Activities and Lessons
for Language Arts


iPods and Fluency
~ Julie Santello

I am currently using iPods in my classroom. If you can get ahold of some of these through your IT dept., they can be used for fluency. You need to have the mic that attaches and you can then have kids use them to read into. I have them do a pre-reading and then assess themselves with a rubric. Then they practice and use them again to post assess. The last reading is then saved and burnt to cd. The final step (haven't started this yet, is to save them as an mp3 (through iTunes) and post online with a picture of the book so that kids in their classrooms can click on the book and hear it read to them. They are LOVING this!!!!

If you can't get ahold of iPods, this can be done with a program on the computer or laptop. It is called Audacity (free download, you also need to find lame lib for transferring the product to mp3. An IT person can help you with this if your district provides them.) and is rather easy to use. If you are running Apples, you have a built in mic on the computer. I think you need a plug in mic on a Windows based. These cost about $10.00 at Walmart. I suggest one even for the Mac for better sound quality.

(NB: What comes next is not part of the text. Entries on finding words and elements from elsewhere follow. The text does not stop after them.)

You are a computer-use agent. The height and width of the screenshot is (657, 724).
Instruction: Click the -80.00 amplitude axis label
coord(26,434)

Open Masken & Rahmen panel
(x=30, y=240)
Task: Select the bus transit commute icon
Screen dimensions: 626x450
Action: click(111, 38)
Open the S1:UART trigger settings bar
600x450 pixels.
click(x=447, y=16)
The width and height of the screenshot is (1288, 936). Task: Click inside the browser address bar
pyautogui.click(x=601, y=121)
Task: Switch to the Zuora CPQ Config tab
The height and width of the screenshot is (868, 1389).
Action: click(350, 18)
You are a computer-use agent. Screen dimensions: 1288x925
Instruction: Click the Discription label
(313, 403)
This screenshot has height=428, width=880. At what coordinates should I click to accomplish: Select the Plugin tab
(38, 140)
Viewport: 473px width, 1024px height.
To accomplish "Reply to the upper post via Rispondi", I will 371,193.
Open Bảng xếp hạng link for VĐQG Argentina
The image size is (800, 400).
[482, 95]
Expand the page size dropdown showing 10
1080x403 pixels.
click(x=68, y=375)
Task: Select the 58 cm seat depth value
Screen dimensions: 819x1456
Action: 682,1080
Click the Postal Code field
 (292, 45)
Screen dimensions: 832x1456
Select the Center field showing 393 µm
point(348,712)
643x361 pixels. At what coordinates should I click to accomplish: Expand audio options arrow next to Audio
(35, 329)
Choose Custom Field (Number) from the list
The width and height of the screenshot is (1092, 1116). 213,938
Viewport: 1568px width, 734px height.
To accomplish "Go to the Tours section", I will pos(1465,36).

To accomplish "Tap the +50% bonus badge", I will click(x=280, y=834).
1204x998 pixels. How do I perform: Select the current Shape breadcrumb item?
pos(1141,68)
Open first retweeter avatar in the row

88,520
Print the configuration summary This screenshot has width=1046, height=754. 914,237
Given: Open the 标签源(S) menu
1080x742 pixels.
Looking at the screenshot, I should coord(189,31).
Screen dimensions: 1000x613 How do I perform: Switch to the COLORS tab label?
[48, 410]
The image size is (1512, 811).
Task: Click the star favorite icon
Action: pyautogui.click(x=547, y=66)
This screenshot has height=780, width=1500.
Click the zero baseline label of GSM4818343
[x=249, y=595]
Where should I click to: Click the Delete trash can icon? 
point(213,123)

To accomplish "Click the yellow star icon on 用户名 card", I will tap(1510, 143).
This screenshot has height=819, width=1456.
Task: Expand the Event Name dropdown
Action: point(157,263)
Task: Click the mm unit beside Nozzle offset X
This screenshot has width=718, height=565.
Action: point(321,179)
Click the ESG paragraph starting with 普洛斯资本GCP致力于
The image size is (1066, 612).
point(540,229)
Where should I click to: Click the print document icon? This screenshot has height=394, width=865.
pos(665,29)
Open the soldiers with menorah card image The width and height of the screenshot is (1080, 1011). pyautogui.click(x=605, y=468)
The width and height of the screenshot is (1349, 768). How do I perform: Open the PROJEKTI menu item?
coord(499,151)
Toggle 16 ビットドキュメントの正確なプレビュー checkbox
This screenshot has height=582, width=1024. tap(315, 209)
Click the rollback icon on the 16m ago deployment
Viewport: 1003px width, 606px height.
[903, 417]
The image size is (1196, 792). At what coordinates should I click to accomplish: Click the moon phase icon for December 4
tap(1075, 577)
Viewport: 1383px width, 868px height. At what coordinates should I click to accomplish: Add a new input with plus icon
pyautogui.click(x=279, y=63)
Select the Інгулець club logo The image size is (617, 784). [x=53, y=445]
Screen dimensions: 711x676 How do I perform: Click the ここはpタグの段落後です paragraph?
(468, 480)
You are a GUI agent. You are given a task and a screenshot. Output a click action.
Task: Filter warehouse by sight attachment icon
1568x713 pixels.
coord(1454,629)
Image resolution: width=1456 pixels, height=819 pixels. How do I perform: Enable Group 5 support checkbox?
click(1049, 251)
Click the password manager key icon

Another thing I just started this week was in my nonfiction groups is to justify a fact they found in the book. They chose a fact that they want to prove is correct and then they go online or use the World book on the laptop to find the fact. One girl, on her own, made a t-chart and showed how they were the same and how they were different. She then stated that the fact was correct, but needed to have more information to explain it better. This was guided with my help(the tech/searching part), but they LOVED it as well! Research is another key part that they can be working on. We often put research in the Sc./SS range, but it is pure reading/writing. Can they be researching something as a task once they are trained? If they are reading a fiction book about, say, an adventure in space, could they, during worksho time support the facts found in the text in a similar style to the nonfiction piece (hum - new book club job!!!!!) This may not work for every story, but for some it will!!!